For common optical systems, in thin lens approximation, the focal length is the distance over which collimated rays coming from infinity converge to a point on the optical axis.
The focal length is a typical characteristic of an optical system. It is a measure of how strongly the system converges or diverges rays of light. If collimated rays converge to a physical point, the lens is said to be positive (convex), whereas if rays diverge the focus point is virtual and the lens is said to be negative (concave). All optics used in machine vision applications are overall positive, i.e. they focus incoming light onto the sensor plane. CCTV lenses are commonly identified by their focal length, expressed in millimeters (12mm, 25mm, 35mm, etc.).

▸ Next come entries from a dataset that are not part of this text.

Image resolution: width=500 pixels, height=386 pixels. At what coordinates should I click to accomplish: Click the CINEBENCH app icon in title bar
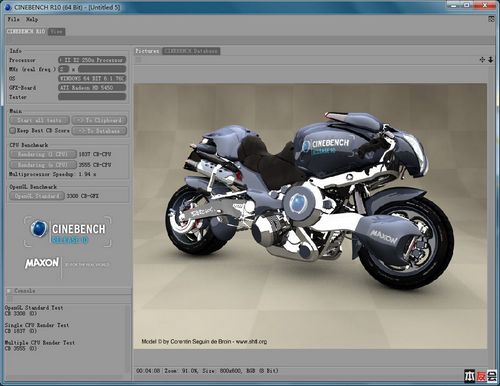pyautogui.click(x=8, y=7)
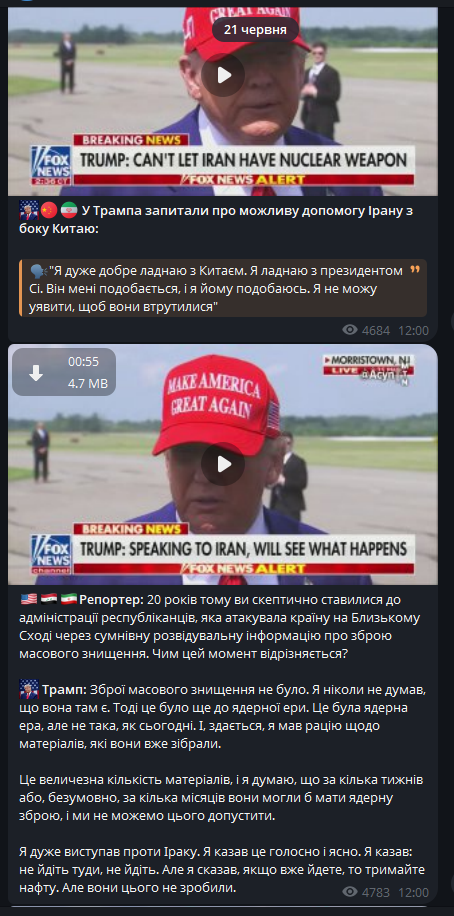Viewport: 454px width, 916px height.
Task: Click the speaking head emoji in the quote
Action: click(39, 271)
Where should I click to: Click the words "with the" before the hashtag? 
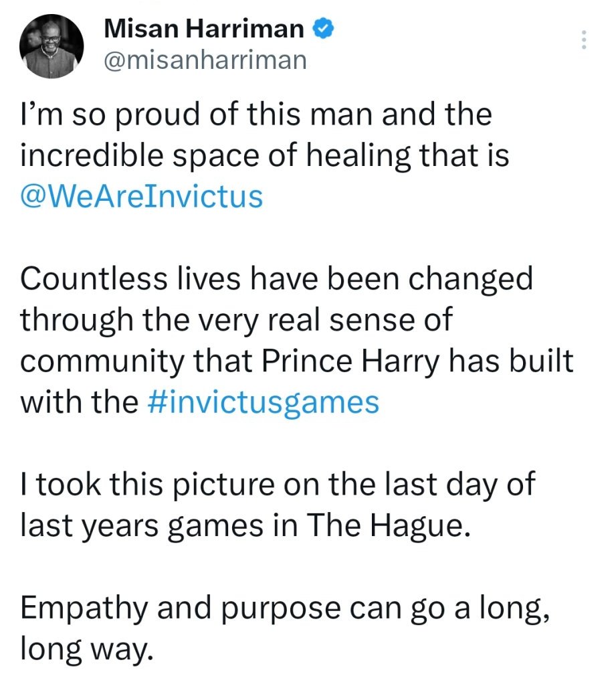(x=79, y=403)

For optical systems used in machine vision, in which rays reflected from a faraway object are focused onto the sensor plane, the focal length can be also seen as a measure of how much area is imaged on the sensor (Field of View): the longer the focal length, the smaller the FoV and vice versa (this is not completely true for some particular optical systems, e.g. in astronomy and microscopy).
The focal length and the focus plane coincide only when the object is placed at an infinite distance, indeed beams from a point on the object can be considered as parallel. When instead the distance from the object is ‘short’ (rule of thumb: <10x Focal length), we are in macro mode and the focus plane is placed further away from the optical system compared to the focal length.